EXTRACTED RECORDS
..............................
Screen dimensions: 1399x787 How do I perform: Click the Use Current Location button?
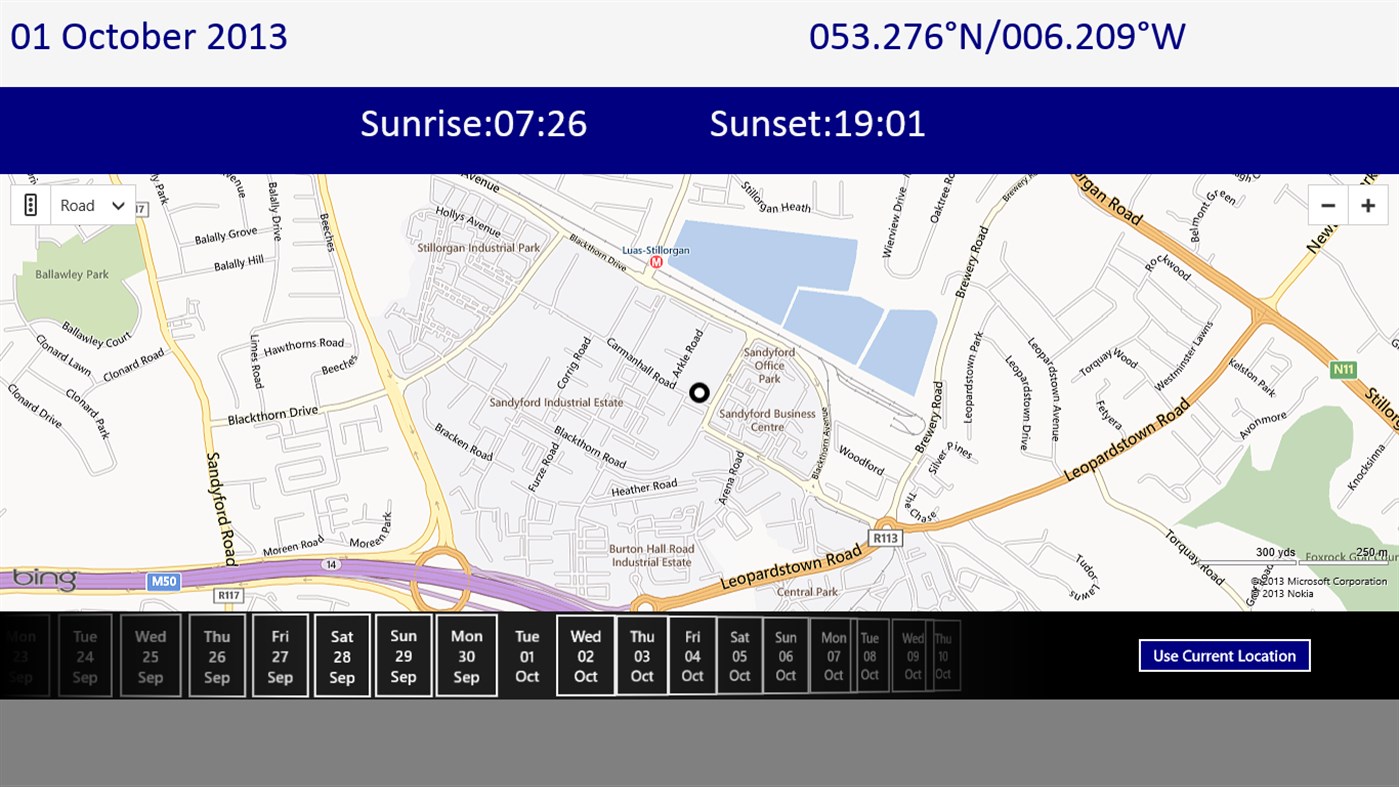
..............................
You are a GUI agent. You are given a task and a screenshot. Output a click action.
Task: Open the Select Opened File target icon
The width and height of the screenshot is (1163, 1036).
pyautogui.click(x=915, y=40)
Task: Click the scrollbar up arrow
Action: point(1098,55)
..............................
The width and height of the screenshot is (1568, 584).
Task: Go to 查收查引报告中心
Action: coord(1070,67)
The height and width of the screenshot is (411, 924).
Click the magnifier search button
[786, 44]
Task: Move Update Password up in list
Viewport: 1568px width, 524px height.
..............................
WHAT THE EXERCISE ASKS
Copy verbatim, from the listing above, each line from the one containing "Task: Move Update Password up in list" down to the one containing "Viewport: 1568px width, 524px height.", inclusive.

ANSWER FOR THIS EXERCISE
Task: Move Update Password up in list
Viewport: 1568px width, 524px height.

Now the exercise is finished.